[WHAT YOU WILL DO]
a: Translate this sentence from the extract on US inflation into Spanish: "However, the annual rate moderated slightly to 6 per cent, compared to the 6.2 per cent pace in April."
b: Revise a passage of the extract on US inflation, replacing "Friday" with "Thursday". Begin at the words "The monthly rise" and stop after "per cent increase.".
c: In the extract on US inflation, what level did the year-over-year increase in consumer prices reach?

[EXTRACT TO READ]
START

US consumer price growth resumed its rapid rise in May, accelerating 1 per cent during the month as rising inflation in the services sector added urgency to the Federal Reserve’s plans to aggressively tighten monetary policy.
The monthly rise in the consumer price index, published by the Bureau of Labor Statistics on Friday, was significantly faster than the 0.3 per cent increase recorded in April and above economists’ expectations for a 0.7 per cent increase.
At that pace, the year-over-year increase rose to 8.6 per cent, the highest level since December 1981. Economists have previously said headline annual inflation should start to retreat as it starts lapping very elevated levels logged last year, but the recent run-up in prices has so far defied that trend.
Once volatile items such as food and energy are stripped out, “core” CPI rose 0.6 per cent, maintaining the same momentum as the previous month. However, the annual rate moderated slightly to 6 per cent, compared to the 6.2 per cent pace in April.

END

[SUPPLIED INFORMATION]
START

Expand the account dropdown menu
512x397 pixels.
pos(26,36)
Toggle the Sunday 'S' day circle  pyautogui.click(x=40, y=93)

END

[SOLUTIONS BY TASK]
a: Sin embargo, la tasa anual se moderó ligeramente al 6 por ciento, frente al ritmo del 6,2 por ciento de abril.

b:
The monthly rise in the consumer price index, published by the Bureau of Labor Statistics on Thursday, was significantly faster than the 0.3 per cent increase recorded in April and above economists’ expectations for a 0.7 per cent increase.

c: It rose to 8.6 per cent, the highest level since December 1981.